3. Low carbon design:
By sourcing recycled or renewable materials, Apple has been able to further decrease its carbon emissions. For example, the carbon footprint of the aluminum enclosures for the company’s MacBook computers has been steadily decreasing since 2015. To do this, Apple has sourced aluminum from hydro-powered smelters, improving the material efficiency of manufacturing processes and increasing the recycled content in its products. Use of 100% recycled aluminum for the enclosure of the new Mac Mini and MacBook Air has cut the carbon footprint of these products nearly in half.
Helping the Planet
Apple has partnered with Conservation International to protect and restore a 11,000-hectare mangrove forest in Colombia, which is expected to sequester 1 million tonnes of CO2 over the project’s lifetime. These mangroves not only protect the coasts and help support the livelihood of the communities where they grow, but they can also store up to 10 times more carbon than forests on land. This is because mangroves store significant amounts of “blue” carbon in the soil below the water line, in addition to stored carbon in their roots, leaves and branches like other trees.
This project with Conservation International is the first to fully value the entire ecosystem — including trees and soil — for its climate mitigation value. Apple hopes this effort will encourage the protection of threatened mangrove ecosystems globally as important resources in the fight against climate change.
Apple’s investments in energy efficiency and clean energy initiatives not only provide cost savings for Apple and its suppliers, but also promote economic opportunity by promoting new renewable energy markets. By issuing green bonds, Apple has invested in programmes that offer both environmental and organizational benefits. In 2016, its green bond was the first to be offered by a United States tech company and, at USD 1.5 billion, the largest green bond issued by any U.S. corporation. In June 2017, following the U.S. Administration’s announcement of its intention to withdraw from the Paris Agreement, Apple issued its second green bond, a USD 1 billion issuance. Apple has invested over USD 165 million, from this second green bond alone, to energy efficiency programmes which will reduce costs and save more than 2 million kWh annually throughout the life of the projects.
Apple has partnered with nine companies, among them Fujitsu, Ikea, Microsoft, Patagonia and Sony, to formally encourage the Japanese government to promote corporate renewable energy. In addition, Apple is promoting the creation of a renewable energy credit market in China, as part of the Green Electricity Consumption Cooperative towards climate neutrality.

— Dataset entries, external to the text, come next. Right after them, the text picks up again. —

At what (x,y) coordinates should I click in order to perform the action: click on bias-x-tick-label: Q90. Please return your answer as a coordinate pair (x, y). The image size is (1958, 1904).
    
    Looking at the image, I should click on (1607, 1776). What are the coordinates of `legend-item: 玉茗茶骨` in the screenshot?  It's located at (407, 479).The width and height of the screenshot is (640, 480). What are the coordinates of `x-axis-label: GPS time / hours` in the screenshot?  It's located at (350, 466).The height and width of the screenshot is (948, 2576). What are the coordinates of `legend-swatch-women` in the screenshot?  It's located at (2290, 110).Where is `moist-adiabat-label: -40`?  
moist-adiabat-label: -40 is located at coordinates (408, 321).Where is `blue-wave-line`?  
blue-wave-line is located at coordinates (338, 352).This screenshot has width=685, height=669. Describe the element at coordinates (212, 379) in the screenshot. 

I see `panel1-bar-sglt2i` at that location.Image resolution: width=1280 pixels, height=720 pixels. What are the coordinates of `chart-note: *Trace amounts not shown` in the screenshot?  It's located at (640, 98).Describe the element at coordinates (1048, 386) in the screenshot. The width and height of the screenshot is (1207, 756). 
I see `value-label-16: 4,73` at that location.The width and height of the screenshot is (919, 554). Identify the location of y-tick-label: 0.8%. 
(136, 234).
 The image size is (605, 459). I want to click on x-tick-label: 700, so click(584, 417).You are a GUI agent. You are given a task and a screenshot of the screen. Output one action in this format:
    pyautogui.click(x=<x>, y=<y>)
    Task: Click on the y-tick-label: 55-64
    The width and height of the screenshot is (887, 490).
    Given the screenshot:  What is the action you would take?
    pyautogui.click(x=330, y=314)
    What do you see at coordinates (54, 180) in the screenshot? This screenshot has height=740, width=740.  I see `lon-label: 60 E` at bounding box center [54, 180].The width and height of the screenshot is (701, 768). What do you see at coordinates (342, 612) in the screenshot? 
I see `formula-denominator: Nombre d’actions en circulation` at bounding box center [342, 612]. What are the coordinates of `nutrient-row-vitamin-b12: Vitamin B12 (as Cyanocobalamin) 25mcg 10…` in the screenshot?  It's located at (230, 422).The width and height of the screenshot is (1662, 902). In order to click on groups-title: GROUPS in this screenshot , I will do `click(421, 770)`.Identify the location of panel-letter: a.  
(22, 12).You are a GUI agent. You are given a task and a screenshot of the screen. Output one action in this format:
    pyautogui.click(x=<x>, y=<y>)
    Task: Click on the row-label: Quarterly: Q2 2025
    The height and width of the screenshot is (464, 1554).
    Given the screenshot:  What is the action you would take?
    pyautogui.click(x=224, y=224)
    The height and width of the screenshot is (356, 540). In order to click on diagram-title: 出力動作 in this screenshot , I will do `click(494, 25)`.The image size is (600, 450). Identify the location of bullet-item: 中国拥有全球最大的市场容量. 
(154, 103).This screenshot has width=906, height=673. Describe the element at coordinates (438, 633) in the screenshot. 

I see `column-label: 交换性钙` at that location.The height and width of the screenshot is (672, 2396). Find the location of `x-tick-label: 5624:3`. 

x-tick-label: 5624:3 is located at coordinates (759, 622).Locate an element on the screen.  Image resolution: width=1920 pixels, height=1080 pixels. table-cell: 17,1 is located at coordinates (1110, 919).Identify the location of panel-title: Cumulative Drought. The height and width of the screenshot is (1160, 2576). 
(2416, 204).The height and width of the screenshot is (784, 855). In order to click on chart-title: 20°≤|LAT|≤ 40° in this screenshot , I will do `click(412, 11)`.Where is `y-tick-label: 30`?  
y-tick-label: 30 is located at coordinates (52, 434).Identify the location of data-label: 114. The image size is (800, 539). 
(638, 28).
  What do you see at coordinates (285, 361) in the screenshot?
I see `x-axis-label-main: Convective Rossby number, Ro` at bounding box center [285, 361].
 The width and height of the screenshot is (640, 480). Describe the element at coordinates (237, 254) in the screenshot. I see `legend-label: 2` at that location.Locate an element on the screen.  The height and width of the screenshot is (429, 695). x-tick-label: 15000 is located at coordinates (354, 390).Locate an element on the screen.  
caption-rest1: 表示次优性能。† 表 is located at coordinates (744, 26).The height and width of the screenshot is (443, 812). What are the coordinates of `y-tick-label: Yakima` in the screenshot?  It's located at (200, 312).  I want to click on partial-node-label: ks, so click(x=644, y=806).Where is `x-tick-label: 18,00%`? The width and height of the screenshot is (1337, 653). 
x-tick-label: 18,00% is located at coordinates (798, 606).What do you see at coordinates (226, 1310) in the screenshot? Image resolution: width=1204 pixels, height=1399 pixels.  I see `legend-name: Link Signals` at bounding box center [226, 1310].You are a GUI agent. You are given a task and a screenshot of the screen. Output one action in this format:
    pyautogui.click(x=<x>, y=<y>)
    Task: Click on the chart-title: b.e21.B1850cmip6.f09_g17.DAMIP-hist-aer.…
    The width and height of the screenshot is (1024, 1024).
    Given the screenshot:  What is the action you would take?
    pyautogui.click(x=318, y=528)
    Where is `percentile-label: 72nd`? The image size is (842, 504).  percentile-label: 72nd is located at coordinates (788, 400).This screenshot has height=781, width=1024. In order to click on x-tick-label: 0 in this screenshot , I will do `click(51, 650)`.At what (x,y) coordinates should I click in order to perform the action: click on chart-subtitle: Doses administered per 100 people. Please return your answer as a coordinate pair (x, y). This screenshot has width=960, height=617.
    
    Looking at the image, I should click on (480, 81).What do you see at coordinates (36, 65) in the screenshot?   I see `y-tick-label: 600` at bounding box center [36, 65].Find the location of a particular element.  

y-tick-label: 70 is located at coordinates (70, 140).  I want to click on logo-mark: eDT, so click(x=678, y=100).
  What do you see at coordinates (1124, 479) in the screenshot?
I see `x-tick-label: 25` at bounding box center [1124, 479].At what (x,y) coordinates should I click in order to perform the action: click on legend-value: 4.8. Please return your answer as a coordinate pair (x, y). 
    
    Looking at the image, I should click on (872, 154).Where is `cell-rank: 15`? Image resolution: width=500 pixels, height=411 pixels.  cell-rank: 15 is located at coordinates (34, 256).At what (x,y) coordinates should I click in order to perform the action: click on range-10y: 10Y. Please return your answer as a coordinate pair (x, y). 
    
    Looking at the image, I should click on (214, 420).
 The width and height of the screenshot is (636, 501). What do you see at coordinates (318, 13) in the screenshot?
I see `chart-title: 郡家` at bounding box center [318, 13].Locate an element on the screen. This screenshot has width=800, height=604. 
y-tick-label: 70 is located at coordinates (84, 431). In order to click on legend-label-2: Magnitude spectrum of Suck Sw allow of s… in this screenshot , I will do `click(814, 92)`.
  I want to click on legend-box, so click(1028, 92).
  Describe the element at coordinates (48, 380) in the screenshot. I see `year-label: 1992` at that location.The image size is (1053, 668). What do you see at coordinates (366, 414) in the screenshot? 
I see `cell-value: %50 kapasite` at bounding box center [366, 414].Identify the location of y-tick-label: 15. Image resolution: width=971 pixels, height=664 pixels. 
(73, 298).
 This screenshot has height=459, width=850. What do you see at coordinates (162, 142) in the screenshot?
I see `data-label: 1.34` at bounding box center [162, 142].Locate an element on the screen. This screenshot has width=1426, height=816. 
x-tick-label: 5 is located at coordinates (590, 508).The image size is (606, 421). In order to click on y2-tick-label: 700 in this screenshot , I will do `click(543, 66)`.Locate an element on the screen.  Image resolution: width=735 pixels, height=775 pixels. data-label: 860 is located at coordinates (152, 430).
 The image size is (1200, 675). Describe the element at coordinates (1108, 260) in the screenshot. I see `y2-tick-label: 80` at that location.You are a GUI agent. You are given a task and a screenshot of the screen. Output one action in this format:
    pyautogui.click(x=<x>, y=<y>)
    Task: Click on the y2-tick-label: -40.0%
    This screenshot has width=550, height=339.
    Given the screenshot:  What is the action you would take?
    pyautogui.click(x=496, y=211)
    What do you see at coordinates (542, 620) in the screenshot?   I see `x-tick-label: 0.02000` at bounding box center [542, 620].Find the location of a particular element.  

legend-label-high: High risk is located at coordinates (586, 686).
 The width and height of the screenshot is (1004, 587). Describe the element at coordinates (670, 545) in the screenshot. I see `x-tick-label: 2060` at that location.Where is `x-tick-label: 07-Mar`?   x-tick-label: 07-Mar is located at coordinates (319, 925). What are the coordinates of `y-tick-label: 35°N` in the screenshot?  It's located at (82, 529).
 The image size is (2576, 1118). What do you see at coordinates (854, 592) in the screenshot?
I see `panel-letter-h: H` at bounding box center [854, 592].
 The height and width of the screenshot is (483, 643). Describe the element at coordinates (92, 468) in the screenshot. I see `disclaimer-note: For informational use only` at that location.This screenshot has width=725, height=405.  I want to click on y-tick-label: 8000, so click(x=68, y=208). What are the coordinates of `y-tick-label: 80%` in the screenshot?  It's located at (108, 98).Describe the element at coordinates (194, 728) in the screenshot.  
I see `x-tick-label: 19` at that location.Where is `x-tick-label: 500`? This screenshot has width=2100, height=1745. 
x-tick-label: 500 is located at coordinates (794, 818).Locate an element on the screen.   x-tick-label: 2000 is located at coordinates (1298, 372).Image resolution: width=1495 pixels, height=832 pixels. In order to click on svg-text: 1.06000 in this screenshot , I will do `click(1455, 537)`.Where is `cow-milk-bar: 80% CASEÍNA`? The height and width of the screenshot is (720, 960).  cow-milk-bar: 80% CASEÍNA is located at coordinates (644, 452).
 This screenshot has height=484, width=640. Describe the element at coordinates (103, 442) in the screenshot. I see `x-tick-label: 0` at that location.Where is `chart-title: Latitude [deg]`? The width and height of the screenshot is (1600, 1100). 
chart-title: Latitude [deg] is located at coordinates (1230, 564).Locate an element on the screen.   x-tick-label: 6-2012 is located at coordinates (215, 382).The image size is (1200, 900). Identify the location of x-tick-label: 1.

Beyond policy engagement, Apple products are also helping reduce emissions — for example, the average amount of energy used by an Apple product has decreased by 70% across all of its major product lines. The company has reduced the carbon footprint of its manufacturing process through the use of recycled materials. Customers are also encouraged to return old devices through Apple Trade In, which further avoids the emissions associated with raw material extraction.